Como una vez exclamara: "¡A mí, hombres!", cuando acudieron algunos los ahuyentó con su bastón, diciendo: "¡Clamé por hombres, no por desperdicios!" (Vida de los filósofos ilustres, de Diógenes Laercio)







domingo, febrero 08, 2015

SOBRE LA LOMCE

Se suele decir que España es un país en que abundan las leyes y regulaciones porque, históricamente, los políticos han medido sus éxitos según las páginas del BOE que han sido capaces de llenar. Ningún partido en el poder ha escapado de esa tentación, que, además, permite suplir otras carencias, es decir, se aprueba una ley, con la consiguiente dosis de pompa y espectáculo, pero a la postre no se ponen los medios para que se cumpla o, peor aún, su deficiente calidad aboca a un empeoramiento de la situación regulada, pese a las buenas intenciones del legislador.

Es el caso de las leyes educativas: España puede presumir de un buen puñado de ellas, pero los buenos resultados no siempre han acompañado. Aunque no sería justo decir que todo está mal en la educación pública española, pues se ha logrado la plena escolarización y hay numerosos centros que intentan prestar un servicio de calidad, los informes internacionales sitúan a España por debajo de la media de los países desarrollados en muchas materias y las tasas de abandono y fracaso son altas.

Una lacra de la educación española ha sido, sin duda, su ideologización. La izquierda cree que la educación es su coto privado, por lo que cualquier intento de reforma no aprobado por ella ha sido contestado, atacado, vituperado y desmontado a toda prisa. Así las cosas, todas las leyes educativas son socialistas, a excepción de la Ley Orgánica 8/2013, de 9 de diciembre, para la Mejora de la Calidad Educativa, que persigue, según su Exposición de Motivos, convertir la educación “en el principal instrumento de movilidad social”, ayudar a “superar barreras económicas y sociales” y generar “aspiraciones y ambiciones realizables para todos”.

La LOMCE introduce pruebas de evaluación final para obtener el título de graduado en ESO y el de Bachillerato; confiere mayor importancia a las asignaturas troncales; elimina Educación para la Ciudadanía; crea nuevas modalidades de formación profesional; otorga más poder al director del centro… En suma, nada que justifique tanto revuelo como ha habido.

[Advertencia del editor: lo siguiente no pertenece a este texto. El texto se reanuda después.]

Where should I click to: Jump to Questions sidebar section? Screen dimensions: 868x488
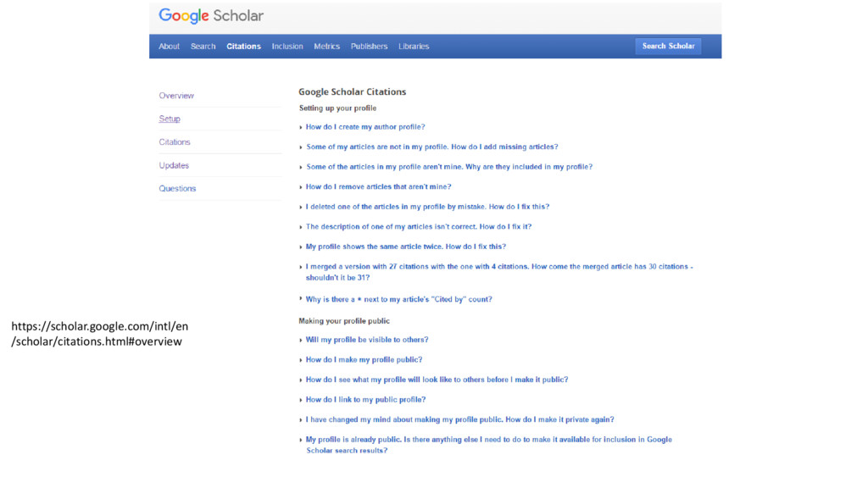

¡Pero es que con los tótems de la izquierda no se juega! Enseguida aparecieron las consignas, los lemas sobados... La LOMCE es elitista, el Gobierno quiere privatizar la educación, la equidad se va a resentir, la solución a todos los males es gastar más, etcétera. Es sumamente bochornoso que la izquierda abrace la mediocridad y presuma de su odio al mérito. En mi opinión, hay que ayudar al rezagado, pero sin que ello suponga lastrar o desatender al que se esfuerza más.

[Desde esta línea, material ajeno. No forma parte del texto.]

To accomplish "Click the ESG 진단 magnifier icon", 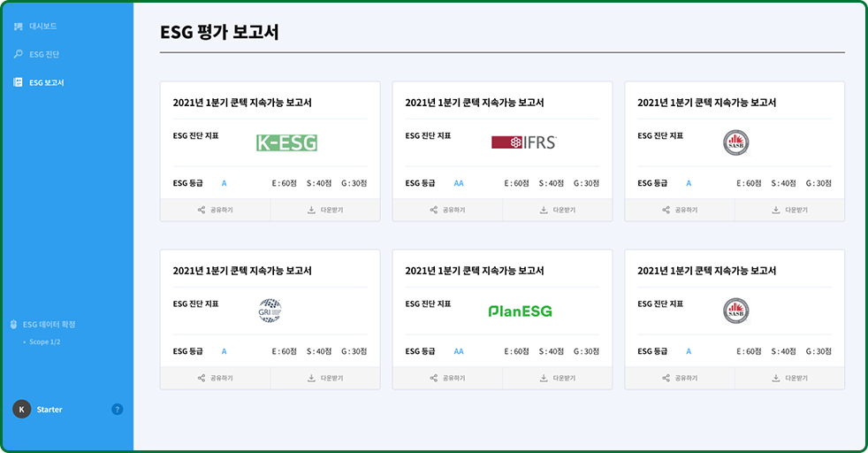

Otra reflexión que trae consigo la LOMCE atañe al funcionamiento del Estado autonómico. Hay varias comunidades (Andalucía, Cataluña y País Vasco) que se están resistiendo a su implantación mediante diversas artimañas, de forma que parece que el Estado ya ni siquiera es capaz de asegurar el respeto a la legislación básica. Ello plantea serias dudas sobre el alcance de futuras reformas, toda vez que prevalecen intereses partidistas o el aldeanismo nacionalista.